When former Miss Teen Lincolnshire Danielle Terry entered the world of pageantry, it’s fair to say that she did so with the same apprehensions that any of us would, unnerved by the stigmatized shadow that shows like Toddlers and Tiaras cast over the cat walk.
Most expect self-love to be the cynical reason for applying, rather than a beautiful consequence. It’s a lot easier to hate someone for loving themselves than it is to encourage it, and other than masking disguised jealousy, I’ll never understand why.
I went to secondary school with Danielle, and for someone who struggled greatly with self-image, I’d never have predicted pageantry as being the next stage in her life.
“They are not just looking for pretty girls. It’s about your confidence and grace. Nothing is about the face. Even when I had my makeup on, I still made sure I looked like me.”

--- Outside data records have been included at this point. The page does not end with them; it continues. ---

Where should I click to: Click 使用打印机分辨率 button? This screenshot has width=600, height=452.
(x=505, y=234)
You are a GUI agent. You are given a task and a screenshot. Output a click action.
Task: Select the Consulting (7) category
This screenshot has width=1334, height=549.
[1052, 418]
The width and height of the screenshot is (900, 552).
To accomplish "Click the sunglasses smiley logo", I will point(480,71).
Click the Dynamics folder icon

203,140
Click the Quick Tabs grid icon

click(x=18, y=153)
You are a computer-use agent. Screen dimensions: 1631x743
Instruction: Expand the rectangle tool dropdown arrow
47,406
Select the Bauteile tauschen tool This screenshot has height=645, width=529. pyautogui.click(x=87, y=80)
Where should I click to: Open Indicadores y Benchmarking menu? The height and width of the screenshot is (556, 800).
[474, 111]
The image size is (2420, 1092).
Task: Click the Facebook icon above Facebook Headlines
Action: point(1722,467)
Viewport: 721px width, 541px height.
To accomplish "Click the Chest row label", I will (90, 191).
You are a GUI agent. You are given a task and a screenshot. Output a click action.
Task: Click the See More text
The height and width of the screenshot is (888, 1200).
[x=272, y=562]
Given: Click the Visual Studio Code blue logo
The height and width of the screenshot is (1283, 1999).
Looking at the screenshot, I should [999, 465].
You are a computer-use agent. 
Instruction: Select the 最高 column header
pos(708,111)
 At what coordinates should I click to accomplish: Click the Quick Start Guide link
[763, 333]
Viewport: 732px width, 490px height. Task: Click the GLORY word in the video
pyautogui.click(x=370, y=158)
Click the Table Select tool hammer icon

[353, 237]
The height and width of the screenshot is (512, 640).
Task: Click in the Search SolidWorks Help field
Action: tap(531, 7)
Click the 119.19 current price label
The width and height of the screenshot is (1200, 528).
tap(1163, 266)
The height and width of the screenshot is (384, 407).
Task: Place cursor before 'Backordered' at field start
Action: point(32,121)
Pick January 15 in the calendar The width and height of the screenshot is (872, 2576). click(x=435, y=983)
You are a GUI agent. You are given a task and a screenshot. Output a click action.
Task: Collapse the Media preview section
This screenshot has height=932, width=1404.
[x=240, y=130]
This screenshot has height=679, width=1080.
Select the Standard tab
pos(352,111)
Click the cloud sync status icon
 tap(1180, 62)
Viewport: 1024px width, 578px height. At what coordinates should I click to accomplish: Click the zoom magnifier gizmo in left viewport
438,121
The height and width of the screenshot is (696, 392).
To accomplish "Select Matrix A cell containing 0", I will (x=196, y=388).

The more she refuted the term ‘beauty’ pageant, the more intrigued I became. However, after reading their ethos, Miss Teen Great Britain was far different to what I’d expected.
With 50% of the overall score reliant on a successful interview, it was clear that character was important. This is far from the “How would you save the world?” rehearsed answers that judges can sob over. No, this is a real character exploration. Winning is something they earn through effort and experience, not through a spray tan and flippers.
Expanding on such experiences, she explained the plethora of charity work that the girls get involved in prior to the final. Last years contestants raised over £40,000 for Together For Short Lives.
“I had such an amazing year in the build up to the pageant. It’s not just about the actual day, it’s about representing your local area and getting involved. I wanted to do something valuable, and my platform allowed me to do this.”
Regardless of our cynicism, the face of pageantry has evolved. Greeted with her elegant posture and glamorous hair and makeup, it was initially difficult to look past the stigma, but as we spoke, I felt her confidence and her genuine desire to advance herself exude through her smile.
“I never entered with the expectation of getting a crown. I wanted to make new friends and experiences, and that’s what I did.”
For these girls, winning is now simply a bonus.